Leveraging Clinically Relevant Biometric Constraints to Supervise a Deep Learning Model for the Accurate Caliper Placement to Obtain Sonographic Measurements of the Fetal Brain
Purpose
To develop a deep learning (DL) system for the automated caliper placement to obtain key sonographic measurements of the fetal brain and evaluate the effect of leveraging clinically relevant biometric constraints and domain-relevant data augmentations in its performance.
Methods
A total of 1192 images (596 Transcerebellar, 596 Transventricular) were retrospectively obtained from 473 mid-trimester USG examinations (18-24 weeks; transabdominal scans) at 3 centers (2 tertiary referral centers and 1 routine imaging center) using GE Voluson E8, S10, and P8 USG machines. For all the training images, the caliper positions of 4 measurements (TV plane: atrial width [AW]; TC plane: transcerebellar diameter [TCD], nuchal fold thickness [NFT], cisterna magna size [CMS]) were provided by medical expert annotators based on internationally prescribed guidelines. We trained a DL system (U-Net based) to automatically predict the caliper positions using the expert annotated data and computed the corresponding biometric measurements as the euclidean distance between them. The DL system performance was assessed on an unseen test of 145 images (145 pregnancies) annotated by 7 experienced clinicians.
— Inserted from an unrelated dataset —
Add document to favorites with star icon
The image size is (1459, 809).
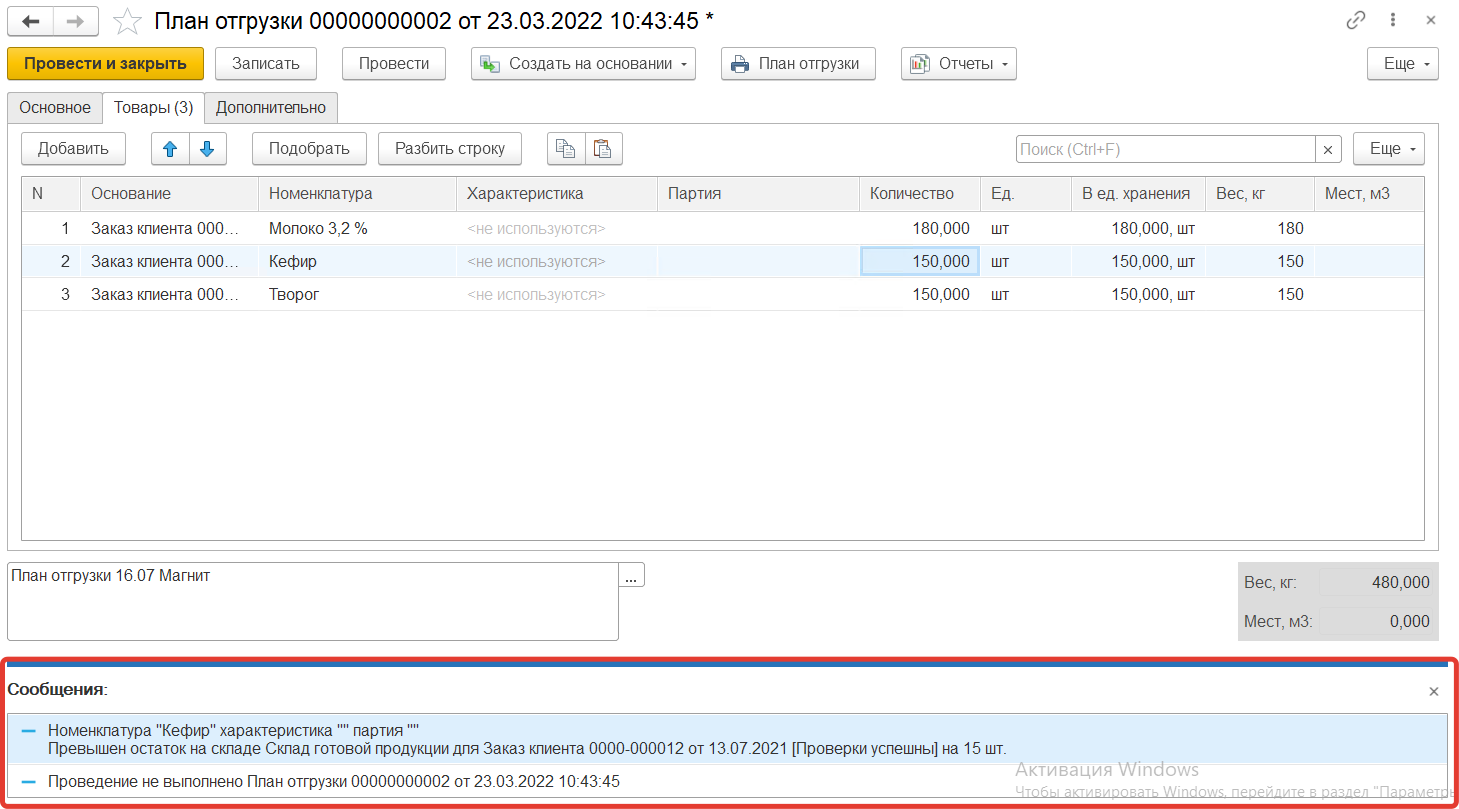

The mean euclidean error for each caliper position, the euclidean error between each biometric measurement (DL vs 7 clinicians), and the absolute agreement (intra-class correlation coefficients [ICC]; two-way random; single rater) were used as the performance assessment metrics. Additionally, the effect of leveraging clinically relevant constraints and domain-relevant data augmentations were tested across three different architectures to demonstrate the generalizability of the approach.
Results
The mean euclidean error across 4 measurements was 0.88+-0.59mm and the DL system was in good to excellent agreement with the 7 clinicians. The proposed biometric constraint and domain relevant data augmentations improved the performance by 3 and 6 percent across three different architectures.
Conclusion
Traditional approaches for obtaining automated measurements through computer vision depend on the quality of automated segmentation. Our approach eliminates this need by directly obtaining the calliper points by modeling the problem statement as a “landmark detection” problem. This eliminates the need to prepare expensive datasets (for segmentation based approach), and opens doors as a vastly generalizable and reusable framework for obtaining any measurements directly from merely landmark points without the need to develop custom computer vision algorithms. Clinically, we believe that the successful clinical translation of the proposed framework can assist novice users in the accurate and standardized assessment of fetal brain USG examinations to aid the screening of CNS anomalies.